- Opening Delimiter -

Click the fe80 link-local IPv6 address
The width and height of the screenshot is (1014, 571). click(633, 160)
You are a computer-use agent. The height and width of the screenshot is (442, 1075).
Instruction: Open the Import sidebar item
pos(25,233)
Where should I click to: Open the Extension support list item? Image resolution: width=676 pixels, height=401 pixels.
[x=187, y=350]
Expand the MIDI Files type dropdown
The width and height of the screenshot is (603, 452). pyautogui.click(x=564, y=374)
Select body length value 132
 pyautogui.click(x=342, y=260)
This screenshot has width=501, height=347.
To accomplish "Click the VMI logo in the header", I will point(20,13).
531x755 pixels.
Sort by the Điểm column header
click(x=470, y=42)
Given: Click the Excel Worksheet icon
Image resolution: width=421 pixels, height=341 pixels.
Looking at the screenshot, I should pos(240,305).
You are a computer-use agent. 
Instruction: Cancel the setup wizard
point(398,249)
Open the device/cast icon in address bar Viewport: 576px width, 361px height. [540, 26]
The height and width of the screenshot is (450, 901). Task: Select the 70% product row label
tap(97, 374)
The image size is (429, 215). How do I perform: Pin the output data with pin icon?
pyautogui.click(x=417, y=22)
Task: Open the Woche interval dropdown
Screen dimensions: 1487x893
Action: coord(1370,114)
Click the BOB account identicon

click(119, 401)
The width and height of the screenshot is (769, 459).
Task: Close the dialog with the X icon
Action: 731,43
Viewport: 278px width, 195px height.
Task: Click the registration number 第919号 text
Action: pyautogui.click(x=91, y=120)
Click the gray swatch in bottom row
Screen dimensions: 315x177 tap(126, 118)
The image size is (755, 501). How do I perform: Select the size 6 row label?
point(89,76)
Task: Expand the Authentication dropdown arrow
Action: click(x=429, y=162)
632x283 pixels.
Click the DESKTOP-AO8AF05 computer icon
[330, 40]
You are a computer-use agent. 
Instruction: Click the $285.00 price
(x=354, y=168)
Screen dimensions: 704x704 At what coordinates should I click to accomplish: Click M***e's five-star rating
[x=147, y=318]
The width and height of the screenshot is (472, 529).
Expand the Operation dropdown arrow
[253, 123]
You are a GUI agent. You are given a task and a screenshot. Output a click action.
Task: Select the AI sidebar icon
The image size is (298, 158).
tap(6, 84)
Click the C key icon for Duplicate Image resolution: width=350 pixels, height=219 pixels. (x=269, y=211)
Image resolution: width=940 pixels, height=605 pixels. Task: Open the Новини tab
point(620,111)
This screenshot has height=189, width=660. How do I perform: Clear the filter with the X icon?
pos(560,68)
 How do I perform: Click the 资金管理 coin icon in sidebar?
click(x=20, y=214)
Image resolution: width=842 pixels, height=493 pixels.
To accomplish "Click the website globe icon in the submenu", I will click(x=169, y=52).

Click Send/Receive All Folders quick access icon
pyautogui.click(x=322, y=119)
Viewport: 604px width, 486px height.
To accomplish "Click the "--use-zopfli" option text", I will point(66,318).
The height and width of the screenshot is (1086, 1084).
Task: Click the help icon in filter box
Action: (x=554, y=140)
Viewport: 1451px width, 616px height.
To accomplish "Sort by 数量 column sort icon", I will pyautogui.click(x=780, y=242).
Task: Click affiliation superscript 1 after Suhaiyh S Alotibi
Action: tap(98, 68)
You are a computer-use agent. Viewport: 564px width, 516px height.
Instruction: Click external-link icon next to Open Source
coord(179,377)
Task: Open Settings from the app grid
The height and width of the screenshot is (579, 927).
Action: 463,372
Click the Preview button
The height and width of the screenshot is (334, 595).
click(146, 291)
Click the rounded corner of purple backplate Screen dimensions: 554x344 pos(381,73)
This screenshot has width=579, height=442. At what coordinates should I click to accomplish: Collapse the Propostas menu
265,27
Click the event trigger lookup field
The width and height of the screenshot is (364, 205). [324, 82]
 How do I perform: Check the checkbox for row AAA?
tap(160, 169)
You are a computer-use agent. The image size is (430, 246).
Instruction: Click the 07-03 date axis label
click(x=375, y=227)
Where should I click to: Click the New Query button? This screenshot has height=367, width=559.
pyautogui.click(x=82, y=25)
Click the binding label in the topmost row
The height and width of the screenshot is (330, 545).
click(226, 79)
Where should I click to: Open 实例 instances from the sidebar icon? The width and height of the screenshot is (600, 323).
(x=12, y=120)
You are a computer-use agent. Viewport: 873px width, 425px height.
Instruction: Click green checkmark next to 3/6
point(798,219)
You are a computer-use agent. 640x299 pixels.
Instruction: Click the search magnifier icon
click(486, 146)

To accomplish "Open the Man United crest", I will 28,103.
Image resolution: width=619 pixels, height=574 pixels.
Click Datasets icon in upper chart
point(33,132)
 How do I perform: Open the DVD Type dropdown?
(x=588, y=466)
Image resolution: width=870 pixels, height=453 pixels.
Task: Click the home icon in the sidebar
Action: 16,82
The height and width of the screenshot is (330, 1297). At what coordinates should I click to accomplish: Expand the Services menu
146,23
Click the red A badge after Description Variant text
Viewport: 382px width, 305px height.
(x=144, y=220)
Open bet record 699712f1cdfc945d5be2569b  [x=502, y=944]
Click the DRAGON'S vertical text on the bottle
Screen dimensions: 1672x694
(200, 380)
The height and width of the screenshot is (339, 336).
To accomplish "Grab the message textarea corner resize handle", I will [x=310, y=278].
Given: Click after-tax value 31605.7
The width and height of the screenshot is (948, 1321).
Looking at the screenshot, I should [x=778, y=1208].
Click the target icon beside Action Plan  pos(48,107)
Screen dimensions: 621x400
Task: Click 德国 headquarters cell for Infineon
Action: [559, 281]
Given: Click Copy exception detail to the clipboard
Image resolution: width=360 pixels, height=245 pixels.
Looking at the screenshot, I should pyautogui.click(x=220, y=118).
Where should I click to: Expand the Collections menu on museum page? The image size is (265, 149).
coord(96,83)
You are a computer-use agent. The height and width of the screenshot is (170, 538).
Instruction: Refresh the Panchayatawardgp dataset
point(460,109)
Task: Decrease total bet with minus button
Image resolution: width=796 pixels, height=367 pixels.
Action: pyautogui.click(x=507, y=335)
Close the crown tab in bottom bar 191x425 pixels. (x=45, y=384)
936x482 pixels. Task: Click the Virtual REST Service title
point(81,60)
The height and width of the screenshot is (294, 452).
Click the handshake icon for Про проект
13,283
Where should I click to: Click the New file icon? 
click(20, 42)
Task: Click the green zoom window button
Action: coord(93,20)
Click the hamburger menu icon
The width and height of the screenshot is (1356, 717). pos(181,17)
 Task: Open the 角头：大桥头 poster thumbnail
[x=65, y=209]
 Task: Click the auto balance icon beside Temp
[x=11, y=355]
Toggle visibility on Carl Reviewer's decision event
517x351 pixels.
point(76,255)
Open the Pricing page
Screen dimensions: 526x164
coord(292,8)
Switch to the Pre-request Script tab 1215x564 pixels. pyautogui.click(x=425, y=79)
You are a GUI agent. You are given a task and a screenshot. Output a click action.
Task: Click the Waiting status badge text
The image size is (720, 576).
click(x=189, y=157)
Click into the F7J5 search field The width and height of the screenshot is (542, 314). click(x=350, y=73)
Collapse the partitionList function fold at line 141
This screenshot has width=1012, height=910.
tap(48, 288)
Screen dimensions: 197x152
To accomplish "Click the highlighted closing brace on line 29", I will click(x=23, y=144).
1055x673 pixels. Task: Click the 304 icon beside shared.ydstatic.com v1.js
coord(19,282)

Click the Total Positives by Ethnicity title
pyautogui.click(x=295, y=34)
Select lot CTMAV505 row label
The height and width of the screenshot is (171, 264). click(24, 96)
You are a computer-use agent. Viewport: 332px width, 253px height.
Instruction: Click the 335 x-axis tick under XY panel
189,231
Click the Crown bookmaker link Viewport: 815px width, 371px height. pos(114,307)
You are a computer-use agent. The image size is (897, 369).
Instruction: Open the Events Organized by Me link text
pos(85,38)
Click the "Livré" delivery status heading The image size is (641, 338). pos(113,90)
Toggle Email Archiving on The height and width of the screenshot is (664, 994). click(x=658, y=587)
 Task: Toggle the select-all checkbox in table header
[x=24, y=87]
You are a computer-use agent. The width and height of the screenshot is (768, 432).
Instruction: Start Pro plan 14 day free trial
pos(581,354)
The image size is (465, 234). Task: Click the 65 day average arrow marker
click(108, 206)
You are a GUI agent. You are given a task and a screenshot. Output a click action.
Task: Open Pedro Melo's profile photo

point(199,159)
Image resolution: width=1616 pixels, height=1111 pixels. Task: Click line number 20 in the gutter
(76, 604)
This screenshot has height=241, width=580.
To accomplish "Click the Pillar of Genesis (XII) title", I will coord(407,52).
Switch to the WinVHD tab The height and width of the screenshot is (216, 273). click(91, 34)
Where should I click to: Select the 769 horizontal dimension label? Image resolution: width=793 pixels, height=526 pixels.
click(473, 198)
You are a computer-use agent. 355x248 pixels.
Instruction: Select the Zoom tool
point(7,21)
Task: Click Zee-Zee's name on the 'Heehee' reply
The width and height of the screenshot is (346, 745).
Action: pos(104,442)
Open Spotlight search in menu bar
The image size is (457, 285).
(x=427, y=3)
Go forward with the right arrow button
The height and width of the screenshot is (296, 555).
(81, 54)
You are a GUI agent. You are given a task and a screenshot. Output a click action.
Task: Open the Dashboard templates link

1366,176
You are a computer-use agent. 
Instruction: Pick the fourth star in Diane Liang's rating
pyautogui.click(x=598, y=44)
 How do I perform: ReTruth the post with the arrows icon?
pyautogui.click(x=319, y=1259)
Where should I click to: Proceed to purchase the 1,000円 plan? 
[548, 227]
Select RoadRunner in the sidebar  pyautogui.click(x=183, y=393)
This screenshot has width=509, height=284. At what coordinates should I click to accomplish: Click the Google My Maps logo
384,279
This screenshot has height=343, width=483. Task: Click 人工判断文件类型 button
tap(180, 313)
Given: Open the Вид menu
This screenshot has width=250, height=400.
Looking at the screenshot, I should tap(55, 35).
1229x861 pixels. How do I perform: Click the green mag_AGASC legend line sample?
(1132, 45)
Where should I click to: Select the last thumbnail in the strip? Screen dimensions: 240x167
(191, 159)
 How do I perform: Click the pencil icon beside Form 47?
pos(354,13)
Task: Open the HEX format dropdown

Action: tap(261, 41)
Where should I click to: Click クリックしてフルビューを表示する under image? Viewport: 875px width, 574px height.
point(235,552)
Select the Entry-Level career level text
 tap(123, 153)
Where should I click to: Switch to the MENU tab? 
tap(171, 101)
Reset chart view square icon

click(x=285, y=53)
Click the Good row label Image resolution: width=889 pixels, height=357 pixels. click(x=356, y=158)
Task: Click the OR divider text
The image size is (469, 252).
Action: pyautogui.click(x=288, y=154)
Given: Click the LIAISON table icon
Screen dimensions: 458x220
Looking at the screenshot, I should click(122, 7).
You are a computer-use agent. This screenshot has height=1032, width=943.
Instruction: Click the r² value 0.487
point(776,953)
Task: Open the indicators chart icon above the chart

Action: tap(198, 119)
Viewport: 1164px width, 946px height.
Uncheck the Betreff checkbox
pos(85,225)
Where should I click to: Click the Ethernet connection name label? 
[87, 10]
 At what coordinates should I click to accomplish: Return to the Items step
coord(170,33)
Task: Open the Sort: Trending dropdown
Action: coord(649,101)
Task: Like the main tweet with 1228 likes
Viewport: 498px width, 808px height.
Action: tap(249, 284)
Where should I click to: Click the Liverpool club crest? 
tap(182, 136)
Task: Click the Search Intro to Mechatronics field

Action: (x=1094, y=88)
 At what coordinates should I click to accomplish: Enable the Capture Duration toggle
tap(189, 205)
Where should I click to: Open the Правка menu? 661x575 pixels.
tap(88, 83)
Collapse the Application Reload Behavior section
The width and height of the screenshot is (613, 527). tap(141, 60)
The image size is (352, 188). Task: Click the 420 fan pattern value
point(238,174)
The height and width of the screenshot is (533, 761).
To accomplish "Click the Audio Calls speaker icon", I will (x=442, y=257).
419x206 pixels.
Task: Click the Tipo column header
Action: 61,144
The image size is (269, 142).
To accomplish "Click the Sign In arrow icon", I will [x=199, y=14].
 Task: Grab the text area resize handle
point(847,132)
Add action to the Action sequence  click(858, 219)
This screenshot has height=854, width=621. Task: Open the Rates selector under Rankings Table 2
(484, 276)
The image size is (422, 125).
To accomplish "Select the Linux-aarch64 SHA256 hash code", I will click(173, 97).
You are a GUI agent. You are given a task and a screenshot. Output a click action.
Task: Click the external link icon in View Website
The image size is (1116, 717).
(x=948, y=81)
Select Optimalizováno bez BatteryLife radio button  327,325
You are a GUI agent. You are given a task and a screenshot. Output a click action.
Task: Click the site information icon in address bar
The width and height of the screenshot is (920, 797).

- Closing Delimiter -

# About this exercise
Please copy out every line of the preceding listing that carries "corner".

# Response below
Click the rounded corner of purple backplate Screen dimensions: 554x344 pos(381,73)
To accomplish "Grab the message textarea corner resize handle", I will [x=310, y=278].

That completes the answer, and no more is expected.